Are vendor security incidents (breaches, outages, contract violations) logged, root-caused, and used to refine the programme?
Demonstrate that the organization maintains a complete, up-to-date vendor security incident log with documented root cause analyses and evidence of process improvements derived from incident patterns.
Description
What this control does
This control ensures that security incidents involving third-party vendors—including data breaches, service outages, and contractual security violations—are formally documented in an incident tracking system, subjected to root cause analysis, and systematically reviewed to improve vendor risk management processes. The control establishes a feedback loop where vendor-related incidents trigger updates to vendor assessments, contractual language, security requirements, or monitoring practices. Organizations maintain a vendor incident register that captures incident metadata, impact analysis, vendor response time, remediation actions, and lessons learned, which inform future vendor selection, due diligence criteria, and ongoing monitoring protocols.
Control objective
What auditing this proves
Demonstrate that the organization maintains a complete, up-to-date vendor security incident log with documented root cause analyses and evidence of process improvements derived from incident patterns.
Associated risks
Risks this control addresses
- Repeated vendor breaches exposing customer data through the same attack vectors due to lack of pattern recognition and preventive action
- Undetected systemic vendor security weaknesses leading to cascading failures across multiple customer environments
- Failure to exercise contractual remedies or termination rights following vendor security violations due to inadequate incident documentation
- Regulatory non-compliance and penalties when vendor incidents affecting personal data are not properly tracked and reported to authorities
- Continuation of high-risk vendor relationships without awareness of incident history during contract renewals
- Ineffective vendor risk assessments that fail to incorporate actual incident data, leading to inaccurate risk ratings
- Loss of institutional knowledge regarding vendor security performance when staff turnover occurs without centralized incident records
Testing procedure
How an auditor verifies this control
- Obtain the vendor incident register or tracking system and verify it includes fields for incident type, affected vendor, date, impact severity, root cause, and corrective actions.
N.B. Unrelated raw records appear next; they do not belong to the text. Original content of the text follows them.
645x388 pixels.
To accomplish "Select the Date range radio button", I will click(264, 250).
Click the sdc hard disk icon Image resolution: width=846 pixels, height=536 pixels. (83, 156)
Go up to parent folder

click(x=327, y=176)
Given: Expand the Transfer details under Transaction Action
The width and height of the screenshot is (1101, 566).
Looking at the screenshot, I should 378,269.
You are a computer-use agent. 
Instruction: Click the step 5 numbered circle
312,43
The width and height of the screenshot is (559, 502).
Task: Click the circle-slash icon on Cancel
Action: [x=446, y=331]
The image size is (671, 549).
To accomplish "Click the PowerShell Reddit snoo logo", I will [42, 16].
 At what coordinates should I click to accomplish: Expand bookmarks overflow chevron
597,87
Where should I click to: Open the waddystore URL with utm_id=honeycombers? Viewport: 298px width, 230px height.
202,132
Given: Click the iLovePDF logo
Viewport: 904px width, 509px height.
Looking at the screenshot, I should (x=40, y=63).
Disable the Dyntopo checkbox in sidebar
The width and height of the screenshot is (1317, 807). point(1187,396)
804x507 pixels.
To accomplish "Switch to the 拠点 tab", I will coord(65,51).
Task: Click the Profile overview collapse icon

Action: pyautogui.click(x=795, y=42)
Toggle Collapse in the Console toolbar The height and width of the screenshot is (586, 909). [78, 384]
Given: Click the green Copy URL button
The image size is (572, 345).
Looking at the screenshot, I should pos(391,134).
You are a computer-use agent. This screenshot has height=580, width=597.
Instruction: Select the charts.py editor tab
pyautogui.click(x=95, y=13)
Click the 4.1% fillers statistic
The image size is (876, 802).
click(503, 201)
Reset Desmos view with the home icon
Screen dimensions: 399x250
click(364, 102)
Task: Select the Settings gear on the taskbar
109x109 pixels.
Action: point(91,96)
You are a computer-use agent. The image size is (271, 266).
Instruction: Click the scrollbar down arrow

- Request the organization's vendor incident management procedure and confirm it defines criteria for what constitutes a reportable vendor security incident, escalation paths, and root cause analysis requirements.
- Select a sample of 10-15 known vendor security incidents from the past 24 months by cross-referencing vendor communications, breach notification emails, service status pages, and internal security team records.
- Verify each sampled incident appears in the vendor incident register with complete metadata including impact assessment, timeline, and vendor response documentation.
- Review root cause analysis reports for at least 5 significant vendor incidents and confirm they identify underlying causes beyond immediate symptoms, include contributing factors, and specify preventive measures.
- Trace at least 3 vendor incidents forward to evidence of programme refinement by identifying corresponding changes to vendor risk assessments, contract templates, SLA requirements, security questionnaires, or monitoring procedures.
- Interview vendor risk management personnel to confirm incident data is reviewed during periodic vendor risk reviews and contract renewal decisions, requesting meeting minutes or decision records as evidence.
- Examine the most recent update to the vendor risk management programme or policy and verify it references incident trends or specific lessons learned from vendor security events.